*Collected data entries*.
* * *

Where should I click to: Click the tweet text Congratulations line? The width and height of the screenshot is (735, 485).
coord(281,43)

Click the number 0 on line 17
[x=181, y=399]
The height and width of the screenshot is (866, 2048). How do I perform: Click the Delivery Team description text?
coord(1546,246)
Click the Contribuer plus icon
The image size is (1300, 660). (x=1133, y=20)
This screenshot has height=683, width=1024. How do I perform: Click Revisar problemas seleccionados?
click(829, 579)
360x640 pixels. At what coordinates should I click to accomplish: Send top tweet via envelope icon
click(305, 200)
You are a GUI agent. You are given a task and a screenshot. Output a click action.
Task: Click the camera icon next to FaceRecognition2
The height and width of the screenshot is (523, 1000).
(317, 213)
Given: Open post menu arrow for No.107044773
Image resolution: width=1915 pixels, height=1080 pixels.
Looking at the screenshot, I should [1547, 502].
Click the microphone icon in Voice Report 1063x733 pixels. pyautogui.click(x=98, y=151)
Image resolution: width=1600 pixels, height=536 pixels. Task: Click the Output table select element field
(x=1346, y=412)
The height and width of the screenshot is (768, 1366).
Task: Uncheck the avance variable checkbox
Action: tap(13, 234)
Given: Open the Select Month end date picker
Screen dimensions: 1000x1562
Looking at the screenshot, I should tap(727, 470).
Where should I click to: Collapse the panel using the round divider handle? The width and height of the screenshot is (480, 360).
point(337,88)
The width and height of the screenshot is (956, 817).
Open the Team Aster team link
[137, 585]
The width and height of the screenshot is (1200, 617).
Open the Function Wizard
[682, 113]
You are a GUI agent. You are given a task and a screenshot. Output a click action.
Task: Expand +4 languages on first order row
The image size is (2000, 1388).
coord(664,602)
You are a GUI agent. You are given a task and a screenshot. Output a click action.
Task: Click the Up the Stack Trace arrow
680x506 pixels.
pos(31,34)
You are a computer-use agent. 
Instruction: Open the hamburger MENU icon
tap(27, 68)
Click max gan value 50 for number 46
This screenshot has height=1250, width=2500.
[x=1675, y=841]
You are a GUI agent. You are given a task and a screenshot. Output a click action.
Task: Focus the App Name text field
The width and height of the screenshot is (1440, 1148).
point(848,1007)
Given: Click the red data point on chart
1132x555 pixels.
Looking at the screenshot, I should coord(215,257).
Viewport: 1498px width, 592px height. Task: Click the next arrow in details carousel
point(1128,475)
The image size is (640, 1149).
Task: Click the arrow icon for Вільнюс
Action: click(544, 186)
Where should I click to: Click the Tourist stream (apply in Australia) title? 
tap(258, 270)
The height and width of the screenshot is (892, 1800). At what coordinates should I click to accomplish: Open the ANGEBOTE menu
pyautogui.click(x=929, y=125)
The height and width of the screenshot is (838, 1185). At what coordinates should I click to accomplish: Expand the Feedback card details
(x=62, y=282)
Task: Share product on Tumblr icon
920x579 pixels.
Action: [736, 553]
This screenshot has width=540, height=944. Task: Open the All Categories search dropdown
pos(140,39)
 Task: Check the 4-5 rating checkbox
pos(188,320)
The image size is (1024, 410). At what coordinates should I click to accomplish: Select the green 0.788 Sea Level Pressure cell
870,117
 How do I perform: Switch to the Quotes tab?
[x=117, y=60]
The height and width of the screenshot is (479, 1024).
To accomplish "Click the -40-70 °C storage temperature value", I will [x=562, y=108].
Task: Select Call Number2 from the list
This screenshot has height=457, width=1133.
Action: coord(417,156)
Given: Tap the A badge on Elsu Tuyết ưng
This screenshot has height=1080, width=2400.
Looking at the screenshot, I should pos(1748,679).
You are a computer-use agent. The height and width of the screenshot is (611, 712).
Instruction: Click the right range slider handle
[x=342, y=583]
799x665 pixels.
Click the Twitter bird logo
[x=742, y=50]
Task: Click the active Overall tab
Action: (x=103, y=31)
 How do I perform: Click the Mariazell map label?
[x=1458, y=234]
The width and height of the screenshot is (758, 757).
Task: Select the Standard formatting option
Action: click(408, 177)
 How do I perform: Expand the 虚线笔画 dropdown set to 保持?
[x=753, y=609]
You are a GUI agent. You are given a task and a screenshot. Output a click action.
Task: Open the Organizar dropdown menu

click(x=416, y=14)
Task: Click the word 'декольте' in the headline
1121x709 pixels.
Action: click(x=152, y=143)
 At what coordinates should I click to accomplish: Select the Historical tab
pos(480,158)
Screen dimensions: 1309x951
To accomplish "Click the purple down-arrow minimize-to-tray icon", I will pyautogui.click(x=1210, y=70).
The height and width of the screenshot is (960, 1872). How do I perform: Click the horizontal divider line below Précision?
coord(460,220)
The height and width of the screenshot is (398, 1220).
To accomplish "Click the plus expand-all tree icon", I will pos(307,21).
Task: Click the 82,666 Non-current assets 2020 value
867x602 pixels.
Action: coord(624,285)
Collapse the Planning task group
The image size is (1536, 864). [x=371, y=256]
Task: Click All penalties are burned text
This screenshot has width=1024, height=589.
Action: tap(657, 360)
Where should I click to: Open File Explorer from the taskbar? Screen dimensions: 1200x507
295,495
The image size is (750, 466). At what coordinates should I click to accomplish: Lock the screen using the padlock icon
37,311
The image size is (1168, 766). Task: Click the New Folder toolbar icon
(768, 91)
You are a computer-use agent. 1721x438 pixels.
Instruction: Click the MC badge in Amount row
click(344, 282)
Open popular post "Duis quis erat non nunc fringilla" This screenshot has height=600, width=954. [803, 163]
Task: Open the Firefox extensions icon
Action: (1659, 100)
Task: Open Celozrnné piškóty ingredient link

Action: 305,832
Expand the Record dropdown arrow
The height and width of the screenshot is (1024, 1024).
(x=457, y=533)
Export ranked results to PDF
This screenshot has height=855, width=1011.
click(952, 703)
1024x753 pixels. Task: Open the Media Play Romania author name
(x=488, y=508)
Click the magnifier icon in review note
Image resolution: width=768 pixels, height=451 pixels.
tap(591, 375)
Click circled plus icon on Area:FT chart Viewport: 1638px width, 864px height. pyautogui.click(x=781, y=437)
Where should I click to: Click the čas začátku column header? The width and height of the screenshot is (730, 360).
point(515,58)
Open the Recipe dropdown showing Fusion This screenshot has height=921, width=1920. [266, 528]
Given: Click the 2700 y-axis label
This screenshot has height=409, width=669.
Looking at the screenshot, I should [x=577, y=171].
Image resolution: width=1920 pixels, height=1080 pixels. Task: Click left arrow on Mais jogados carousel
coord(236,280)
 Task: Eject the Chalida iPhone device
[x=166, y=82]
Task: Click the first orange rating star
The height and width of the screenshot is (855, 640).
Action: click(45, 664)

* * *

*Task description*. Whenever the word "will" occurs in a line above, copy that line.

*Answer space*.
To accomplish "Click the -40-70 °C storage temperature value", I will [x=562, y=108].
To accomplish "Click the purple down-arrow minimize-to-tray icon", I will pyautogui.click(x=1210, y=70).
To accomplish "Click the plus expand-all tree icon", I will pos(307,21).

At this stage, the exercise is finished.